**Task item:** Nothing should differ between your answer and the records below.

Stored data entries
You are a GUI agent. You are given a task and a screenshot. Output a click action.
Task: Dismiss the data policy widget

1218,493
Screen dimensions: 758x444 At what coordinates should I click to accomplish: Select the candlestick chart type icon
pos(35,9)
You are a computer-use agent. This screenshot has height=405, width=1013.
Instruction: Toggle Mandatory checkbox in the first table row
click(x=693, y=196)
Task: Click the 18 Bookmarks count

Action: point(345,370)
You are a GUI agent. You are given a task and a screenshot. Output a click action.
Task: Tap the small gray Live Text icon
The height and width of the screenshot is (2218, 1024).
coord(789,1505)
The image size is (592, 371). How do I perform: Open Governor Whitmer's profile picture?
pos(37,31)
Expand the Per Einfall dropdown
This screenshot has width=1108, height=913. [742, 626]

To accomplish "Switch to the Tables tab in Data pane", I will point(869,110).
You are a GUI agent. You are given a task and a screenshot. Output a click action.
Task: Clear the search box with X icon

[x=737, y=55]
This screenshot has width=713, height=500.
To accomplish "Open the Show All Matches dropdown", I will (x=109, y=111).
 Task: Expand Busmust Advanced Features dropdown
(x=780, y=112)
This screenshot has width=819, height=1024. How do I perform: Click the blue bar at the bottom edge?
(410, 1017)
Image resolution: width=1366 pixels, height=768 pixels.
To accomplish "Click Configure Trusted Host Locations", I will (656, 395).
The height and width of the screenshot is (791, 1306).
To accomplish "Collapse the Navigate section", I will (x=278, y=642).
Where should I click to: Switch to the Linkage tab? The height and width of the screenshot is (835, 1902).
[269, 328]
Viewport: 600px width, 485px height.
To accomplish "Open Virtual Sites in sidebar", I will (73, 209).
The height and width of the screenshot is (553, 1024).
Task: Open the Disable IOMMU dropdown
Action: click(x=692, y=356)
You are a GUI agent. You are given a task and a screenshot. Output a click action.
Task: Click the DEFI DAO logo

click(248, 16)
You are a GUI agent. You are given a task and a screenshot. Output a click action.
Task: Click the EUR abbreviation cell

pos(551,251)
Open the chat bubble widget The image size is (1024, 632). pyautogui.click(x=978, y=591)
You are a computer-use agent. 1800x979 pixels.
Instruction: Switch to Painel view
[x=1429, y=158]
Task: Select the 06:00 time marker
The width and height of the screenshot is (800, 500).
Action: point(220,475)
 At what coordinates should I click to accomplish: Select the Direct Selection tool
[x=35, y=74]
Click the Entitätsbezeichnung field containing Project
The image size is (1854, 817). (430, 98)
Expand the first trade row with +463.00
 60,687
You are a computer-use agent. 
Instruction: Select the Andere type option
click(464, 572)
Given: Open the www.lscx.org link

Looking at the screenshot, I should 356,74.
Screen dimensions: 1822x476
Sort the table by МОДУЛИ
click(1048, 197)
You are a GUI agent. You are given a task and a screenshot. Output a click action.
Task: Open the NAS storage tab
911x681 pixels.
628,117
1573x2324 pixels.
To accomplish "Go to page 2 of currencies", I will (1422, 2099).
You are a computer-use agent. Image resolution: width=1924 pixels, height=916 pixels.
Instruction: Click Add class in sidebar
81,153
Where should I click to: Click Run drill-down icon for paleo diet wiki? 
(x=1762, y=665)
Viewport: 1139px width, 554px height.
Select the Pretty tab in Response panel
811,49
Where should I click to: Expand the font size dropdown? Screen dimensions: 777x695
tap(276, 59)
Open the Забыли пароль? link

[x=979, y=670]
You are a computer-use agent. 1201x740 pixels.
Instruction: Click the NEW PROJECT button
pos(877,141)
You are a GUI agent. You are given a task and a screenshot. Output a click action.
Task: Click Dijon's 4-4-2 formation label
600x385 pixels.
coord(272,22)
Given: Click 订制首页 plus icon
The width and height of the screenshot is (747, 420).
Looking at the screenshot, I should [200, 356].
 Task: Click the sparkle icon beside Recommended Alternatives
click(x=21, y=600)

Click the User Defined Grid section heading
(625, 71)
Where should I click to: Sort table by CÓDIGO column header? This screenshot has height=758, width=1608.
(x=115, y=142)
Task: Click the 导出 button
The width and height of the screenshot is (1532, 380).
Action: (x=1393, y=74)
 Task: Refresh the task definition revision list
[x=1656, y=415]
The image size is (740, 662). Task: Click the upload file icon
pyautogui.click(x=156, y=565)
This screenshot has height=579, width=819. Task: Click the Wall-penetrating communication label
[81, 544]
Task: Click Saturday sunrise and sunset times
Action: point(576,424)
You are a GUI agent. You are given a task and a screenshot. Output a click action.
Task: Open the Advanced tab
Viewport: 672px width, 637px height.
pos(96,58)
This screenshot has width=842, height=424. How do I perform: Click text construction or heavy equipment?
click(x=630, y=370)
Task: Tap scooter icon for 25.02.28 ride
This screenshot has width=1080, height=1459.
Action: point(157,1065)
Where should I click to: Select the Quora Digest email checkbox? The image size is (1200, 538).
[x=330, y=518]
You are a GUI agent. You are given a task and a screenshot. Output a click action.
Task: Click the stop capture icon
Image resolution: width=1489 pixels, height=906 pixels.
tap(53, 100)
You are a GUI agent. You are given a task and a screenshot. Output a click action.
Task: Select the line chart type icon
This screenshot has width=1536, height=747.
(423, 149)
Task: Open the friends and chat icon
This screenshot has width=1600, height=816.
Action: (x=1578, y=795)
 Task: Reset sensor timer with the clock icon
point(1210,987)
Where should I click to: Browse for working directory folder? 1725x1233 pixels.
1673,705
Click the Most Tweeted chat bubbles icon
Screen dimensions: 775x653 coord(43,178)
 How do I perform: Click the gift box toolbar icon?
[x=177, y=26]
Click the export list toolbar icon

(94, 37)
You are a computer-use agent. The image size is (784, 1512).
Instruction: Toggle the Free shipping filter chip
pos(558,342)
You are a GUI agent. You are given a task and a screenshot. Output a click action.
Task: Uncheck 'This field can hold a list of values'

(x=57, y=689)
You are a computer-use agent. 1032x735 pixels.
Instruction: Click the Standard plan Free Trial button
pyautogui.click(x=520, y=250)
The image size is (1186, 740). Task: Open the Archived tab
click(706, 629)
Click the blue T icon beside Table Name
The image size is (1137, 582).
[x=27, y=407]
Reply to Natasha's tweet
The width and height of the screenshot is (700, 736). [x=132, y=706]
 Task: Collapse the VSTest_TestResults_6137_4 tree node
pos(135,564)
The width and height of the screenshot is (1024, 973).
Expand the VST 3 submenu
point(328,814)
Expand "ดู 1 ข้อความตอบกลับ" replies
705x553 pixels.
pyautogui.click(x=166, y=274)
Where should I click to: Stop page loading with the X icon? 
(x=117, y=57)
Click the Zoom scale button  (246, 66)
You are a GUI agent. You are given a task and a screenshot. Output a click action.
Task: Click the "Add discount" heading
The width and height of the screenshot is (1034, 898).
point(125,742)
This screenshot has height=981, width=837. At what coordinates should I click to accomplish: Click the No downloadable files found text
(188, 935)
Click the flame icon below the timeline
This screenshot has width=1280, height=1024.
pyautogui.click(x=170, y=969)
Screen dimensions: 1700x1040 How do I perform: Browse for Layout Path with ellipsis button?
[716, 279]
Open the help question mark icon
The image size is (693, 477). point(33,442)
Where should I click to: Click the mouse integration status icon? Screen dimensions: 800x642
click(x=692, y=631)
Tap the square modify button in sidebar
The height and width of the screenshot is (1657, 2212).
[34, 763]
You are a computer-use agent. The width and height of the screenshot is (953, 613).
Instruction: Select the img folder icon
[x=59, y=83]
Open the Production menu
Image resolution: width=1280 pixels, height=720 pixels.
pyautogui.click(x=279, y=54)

**Exercise output:**
You are a GUI agent. You are given a task and a screenshot. Output a click action.
Task: Dismiss the data policy widget

1218,493
Screen dimensions: 758x444 At what coordinates should I click to accomplish: Select the candlestick chart type icon
pos(35,9)
You are a computer-use agent. This screenshot has height=405, width=1013.
Instruction: Toggle Mandatory checkbox in the first table row
click(x=693, y=196)
Task: Click the 18 Bookmarks count

Action: point(345,370)
You are a GUI agent. You are given a task and a screenshot. Output a click action.
Task: Tap the small gray Live Text icon
The height and width of the screenshot is (2218, 1024).
coord(789,1505)
The image size is (592, 371). How do I perform: Open Governor Whitmer's profile picture?
pos(37,31)
Expand the Per Einfall dropdown
This screenshot has width=1108, height=913. [742, 626]

To accomplish "Switch to the Tables tab in Data pane", I will point(869,110).
You are a GUI agent. You are given a task and a screenshot. Output a click action.
Task: Clear the search box with X icon

[x=737, y=55]
This screenshot has width=713, height=500.
To accomplish "Open the Show All Matches dropdown", I will (x=109, y=111).
 Task: Expand Busmust Advanced Features dropdown
(x=780, y=112)
This screenshot has width=819, height=1024. How do I perform: Click the blue bar at the bottom edge?
(410, 1017)
Image resolution: width=1366 pixels, height=768 pixels.
To accomplish "Click Configure Trusted Host Locations", I will (656, 395).
The height and width of the screenshot is (791, 1306).
To accomplish "Collapse the Navigate section", I will (x=278, y=642).
Where should I click to: Switch to the Linkage tab? The height and width of the screenshot is (835, 1902).
[269, 328]
Viewport: 600px width, 485px height.
To accomplish "Open Virtual Sites in sidebar", I will (73, 209).
The height and width of the screenshot is (553, 1024).
Task: Open the Disable IOMMU dropdown
Action: click(x=692, y=356)
You are a GUI agent. You are given a task and a screenshot. Output a click action.
Task: Click the DEFI DAO logo

click(248, 16)
You are a GUI agent. You are given a task and a screenshot. Output a click action.
Task: Click the EUR abbreviation cell

pos(551,251)
Open the chat bubble widget The image size is (1024, 632). pyautogui.click(x=978, y=591)
You are a computer-use agent. 1800x979 pixels.
Instruction: Switch to Painel view
[x=1429, y=158]
Task: Select the 06:00 time marker
The width and height of the screenshot is (800, 500).
Action: point(220,475)
 At what coordinates should I click to accomplish: Select the Direct Selection tool
[x=35, y=74]
Click the Entitätsbezeichnung field containing Project
The image size is (1854, 817). (430, 98)
Expand the first trade row with +463.00
 60,687
You are a computer-use agent. 
Instruction: Select the Andere type option
click(464, 572)
Given: Open the www.lscx.org link

Looking at the screenshot, I should 356,74.
Screen dimensions: 1822x476
Sort the table by МОДУЛИ
click(1048, 197)
You are a GUI agent. You are given a task and a screenshot. Output a click action.
Task: Open the NAS storage tab
911x681 pixels.
628,117
1573x2324 pixels.
To accomplish "Go to page 2 of currencies", I will (1422, 2099).
You are a computer-use agent. Image resolution: width=1924 pixels, height=916 pixels.
Instruction: Click Add class in sidebar
81,153
Where should I click to: Click Run drill-down icon for paleo diet wiki? 
(x=1762, y=665)
Viewport: 1139px width, 554px height.
Select the Pretty tab in Response panel
811,49
Where should I click to: Expand the font size dropdown? Screen dimensions: 777x695
tap(276, 59)
Open the Забыли пароль? link

[x=979, y=670]
You are a computer-use agent. 1201x740 pixels.
Instruction: Click the NEW PROJECT button
pos(877,141)
You are a GUI agent. You are given a task and a screenshot. Output a click action.
Task: Click Dijon's 4-4-2 formation label
600x385 pixels.
coord(272,22)
Given: Click 订制首页 plus icon
The width and height of the screenshot is (747, 420).
Looking at the screenshot, I should [200, 356].
 Task: Click the sparkle icon beside Recommended Alternatives
click(x=21, y=600)

Click the User Defined Grid section heading
(625, 71)
Where should I click to: Sort table by CÓDIGO column header? This screenshot has height=758, width=1608.
(x=115, y=142)
Task: Click the 导出 button
The width and height of the screenshot is (1532, 380).
Action: (x=1393, y=74)
 Task: Refresh the task definition revision list
[x=1656, y=415]
The image size is (740, 662). Task: Click the upload file icon
pyautogui.click(x=156, y=565)
This screenshot has height=579, width=819. Task: Click the Wall-penetrating communication label
[81, 544]
Task: Click Saturday sunrise and sunset times
Action: point(576,424)
You are a GUI agent. You are given a task and a screenshot. Output a click action.
Task: Open the Advanced tab
Viewport: 672px width, 637px height.
pos(96,58)
This screenshot has width=842, height=424. How do I perform: Click text construction or heavy equipment?
click(x=630, y=370)
Task: Tap scooter icon for 25.02.28 ride
This screenshot has width=1080, height=1459.
Action: point(157,1065)
Where should I click to: Select the Quora Digest email checkbox? The image size is (1200, 538).
[x=330, y=518]
You are a GUI agent. You are given a task and a screenshot. Output a click action.
Task: Click the stop capture icon
Image resolution: width=1489 pixels, height=906 pixels.
tap(53, 100)
You are a GUI agent. You are given a task and a screenshot. Output a click action.
Task: Select the line chart type icon
This screenshot has width=1536, height=747.
(423, 149)
Task: Open the friends and chat icon
This screenshot has width=1600, height=816.
Action: (x=1578, y=795)
 Task: Reset sensor timer with the clock icon
point(1210,987)
Where should I click to: Browse for working directory folder? 1725x1233 pixels.
1673,705
Click the Most Tweeted chat bubbles icon
Screen dimensions: 775x653 coord(43,178)
 How do I perform: Click the gift box toolbar icon?
[x=177, y=26]
Click the export list toolbar icon

(94, 37)
You are a computer-use agent. The image size is (784, 1512).
Instruction: Toggle the Free shipping filter chip
pos(558,342)
You are a GUI agent. You are given a task and a screenshot. Output a click action.
Task: Uncheck 'This field can hold a list of values'

(x=57, y=689)
You are a computer-use agent. 1032x735 pixels.
Instruction: Click the Standard plan Free Trial button
pyautogui.click(x=520, y=250)
The image size is (1186, 740). Task: Open the Archived tab
click(706, 629)
Click the blue T icon beside Table Name
The image size is (1137, 582).
[x=27, y=407]
Reply to Natasha's tweet
The width and height of the screenshot is (700, 736). [x=132, y=706]
 Task: Collapse the VSTest_TestResults_6137_4 tree node
pos(135,564)
The width and height of the screenshot is (1024, 973).
Expand the VST 3 submenu
point(328,814)
Expand "ดู 1 ข้อความตอบกลับ" replies
705x553 pixels.
pyautogui.click(x=166, y=274)
Where should I click to: Stop page loading with the X icon? 
(x=117, y=57)
Click the Zoom scale button  (246, 66)
You are a GUI agent. You are given a task and a screenshot. Output a click action.
Task: Click the "Add discount" heading
The width and height of the screenshot is (1034, 898).
point(125,742)
This screenshot has height=981, width=837. At what coordinates should I click to accomplish: Click the No downloadable files found text
(188, 935)
Click the flame icon below the timeline
This screenshot has width=1280, height=1024.
pyautogui.click(x=170, y=969)
Screen dimensions: 1700x1040 How do I perform: Browse for Layout Path with ellipsis button?
[716, 279]
Open the help question mark icon
The image size is (693, 477). point(33,442)
Where should I click to: Click the mouse integration status icon? Screen dimensions: 800x642
click(x=692, y=631)
Tap the square modify button in sidebar
The height and width of the screenshot is (1657, 2212).
[34, 763]
You are a computer-use agent. The width and height of the screenshot is (953, 613).
Instruction: Select the img folder icon
[x=59, y=83]
Open the Production menu
Image resolution: width=1280 pixels, height=720 pixels.
pyautogui.click(x=279, y=54)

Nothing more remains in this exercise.